▶ [TEXTE DE LA PAGE]:
"""

Claire Bornais (secrétaire nationale)
Chères et chers camarades,
Ce congrès s’ouvre juste après une journée de mobilisation interpro, rare en période pré-électorale. Et nous en aurons d’autres ! À commencer par le 8 mars, pour les droits des femmes !
En même temps, notre pays est aujourd’hui marqué par une campagne présidentielle aux relents nauséabonds. Le risque est très fort de déboucher sur une situation empirée, avec un président réélu. Ou alors, sur la pire des situations, avec un fascisme au pouvoir !
Nous ne savons pas ce qui ressortira de cette séquence électorale. Mais nous savons ce qu’il nous faut faire, nous, syndicalistes, pour essayer de faire entendre les salarié·es, les sans emplois, les jeunes, les retraité·es. Il nous faut porter la voix de notre camp social, nos exigences revendicatives, afin d’imposer la question sociale dans la campagne. Pour maintenant, tout de suite, et pour peser demain et après demain ! C’est la responsabilité du syndicalisme !
Et, oui, disons le ensemble, les mobilisations sociales sont la meilleure réponse à apporter dans le climat pré-électoral : ce sont elles qui mettent au cœur de la campagne les questions sociales, sociales ET écologiques.
Même si elle n’a pas mobilisé autant que nous l’aurions voulu, la journée du 27 a permis, par les grèves et manifestations, par l’irruption des salarié·es dans le débat public, de remettre centralement à l’ordre du jour la question des salaires.

"""

▶ [CONSIGNE DE TRAVAIL A]: Remplacez « Locate an element » par « Find an element » dans les enregistrements, de leur toute première ligne jusqu'à la ligne contenant « coordinates (254, 96). » incluse. Recopiez uniquement ces lignes, sans aucune autre modification.

▶ [DONNÉES ENREGISTRÉES]:
"""

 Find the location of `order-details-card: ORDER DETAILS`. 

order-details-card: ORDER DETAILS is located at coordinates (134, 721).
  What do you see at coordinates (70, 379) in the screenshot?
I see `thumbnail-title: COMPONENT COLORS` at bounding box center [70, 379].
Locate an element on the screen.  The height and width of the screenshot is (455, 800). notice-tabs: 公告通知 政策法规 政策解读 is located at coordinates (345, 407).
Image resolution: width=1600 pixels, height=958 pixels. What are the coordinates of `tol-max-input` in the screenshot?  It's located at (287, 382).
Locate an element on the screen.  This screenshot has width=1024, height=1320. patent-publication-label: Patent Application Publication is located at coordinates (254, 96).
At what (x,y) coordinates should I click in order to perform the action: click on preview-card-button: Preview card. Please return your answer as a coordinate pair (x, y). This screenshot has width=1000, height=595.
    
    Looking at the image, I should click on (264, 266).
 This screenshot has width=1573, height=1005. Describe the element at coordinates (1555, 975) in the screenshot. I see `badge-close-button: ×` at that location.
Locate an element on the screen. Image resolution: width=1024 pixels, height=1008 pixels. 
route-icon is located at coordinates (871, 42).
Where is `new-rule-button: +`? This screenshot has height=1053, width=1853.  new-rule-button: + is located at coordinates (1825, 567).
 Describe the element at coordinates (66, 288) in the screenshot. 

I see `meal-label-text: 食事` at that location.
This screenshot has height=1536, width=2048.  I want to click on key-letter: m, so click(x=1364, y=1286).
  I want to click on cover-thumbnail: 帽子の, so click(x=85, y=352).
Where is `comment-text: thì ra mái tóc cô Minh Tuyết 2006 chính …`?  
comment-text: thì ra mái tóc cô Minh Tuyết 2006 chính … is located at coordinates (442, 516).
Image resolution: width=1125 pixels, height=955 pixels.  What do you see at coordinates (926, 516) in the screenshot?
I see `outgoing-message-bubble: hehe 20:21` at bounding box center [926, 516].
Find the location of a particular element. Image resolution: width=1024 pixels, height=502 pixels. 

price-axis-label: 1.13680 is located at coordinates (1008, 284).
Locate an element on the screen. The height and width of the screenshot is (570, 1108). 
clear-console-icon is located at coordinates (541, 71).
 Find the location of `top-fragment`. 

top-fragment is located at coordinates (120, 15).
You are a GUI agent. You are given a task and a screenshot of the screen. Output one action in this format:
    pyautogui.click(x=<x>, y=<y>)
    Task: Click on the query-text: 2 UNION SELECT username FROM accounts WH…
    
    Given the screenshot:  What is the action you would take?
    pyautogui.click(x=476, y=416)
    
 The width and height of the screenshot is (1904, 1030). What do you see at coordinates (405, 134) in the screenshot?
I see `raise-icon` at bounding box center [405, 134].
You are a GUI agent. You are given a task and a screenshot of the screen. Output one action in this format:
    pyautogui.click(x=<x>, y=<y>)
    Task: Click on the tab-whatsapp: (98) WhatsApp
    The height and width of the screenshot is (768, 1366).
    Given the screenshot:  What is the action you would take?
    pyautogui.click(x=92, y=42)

"""

▶ [CONSIGNE DE TRAVAIL B]: Poursuivez le discours de congrès syndical à partir de sa dernière phrase.

▶ [RÉSULTAT DE L'EXERCICE A]:
 Find the location of `order-details-card: ORDER DETAILS`. 

order-details-card: ORDER DETAILS is located at coordinates (134, 721).
  What do you see at coordinates (70, 379) in the screenshot?
I see `thumbnail-title: COMPONENT COLORS` at bounding box center [70, 379].
Find an element on the screen.  The height and width of the screenshot is (455, 800). notice-tabs: 公告通知 政策法规 政策解读 is located at coordinates (345, 407).
Image resolution: width=1600 pixels, height=958 pixels. What are the coordinates of `tol-max-input` in the screenshot?  It's located at (287, 382).
Find an element on the screen.  This screenshot has width=1024, height=1320. patent-publication-label: Patent Application Publication is located at coordinates (254, 96).

▶ [RÉSULTAT DE L'EXERCICE B]:
Il est clair que le mouvement social est en difficulté depuis longtemps face aux déferlantes libérales . Mais en plus, ces deux dernières années, la crise sanitaire inédite a pesé : elle a freiné l’expression revendicative et désorienté les salarié·es. Pas facile dans un tel contexte de garder le cap et d’arriver à redonner confiance ! Et pourtant il fallait essayer et il faut continuer à le faire !
Nous portons la question des salaires depuis bien longtemps à la FSU, et nous avons raison de le faire : cette question est centrale dans les préoccupations de l’opinion, l’inflation galopante la rend très aiguë. Des luttes sont déjà menées dans de nombreux secteurs depuis 2021 pour des meilleurs salaires : à Leroy-Merlin, Labeyrie, Décathlon,… (liste non exhaustive ! ). Le G9 a fortement mobilisé les retraité·es en décembre pour leurs pensions et les appelle à descendre à nouveau dans la rue fin mars. Demain, dans le secteur social comme à Pôle Emploi, les salarié·es seront en grève pour les salaires, les conditions de travail et le service public. À EDF, le 26 janvier, 40 % des personnels étaient grévistes, pour leurs salaires, mais aussi contre les annonces du gouvernement visant à garantir les profits de Total et Engie en plongeant EDF dans le rouge.
Le 13 janvier, à l’initiative de la FSU, une grève majoritaire s’est construite dans l’éducation pour la première fois depuis 2017. Majoritaire et au-delà : 3 enseignantes et enseignants en grève sur 4 dans le premier degré ! Disons le : une grève historique. Elle a permis aux personnels de ce secteur de relever enfin la tête, après cinq années à subir une politique de casse du service public d’éducation. 5 années qui ont vu une dégradation des conditions de travail, un mépris médiatique et surtout un renoncement assumé à la démocratisation scolaire. Blanquer se souviendra sûrement longtemps de cette gifle reçue. Blanquer, dont l’ÉÉ réclame d’ailleurs la démission depuis longtemps !
La conflictualité est bien là.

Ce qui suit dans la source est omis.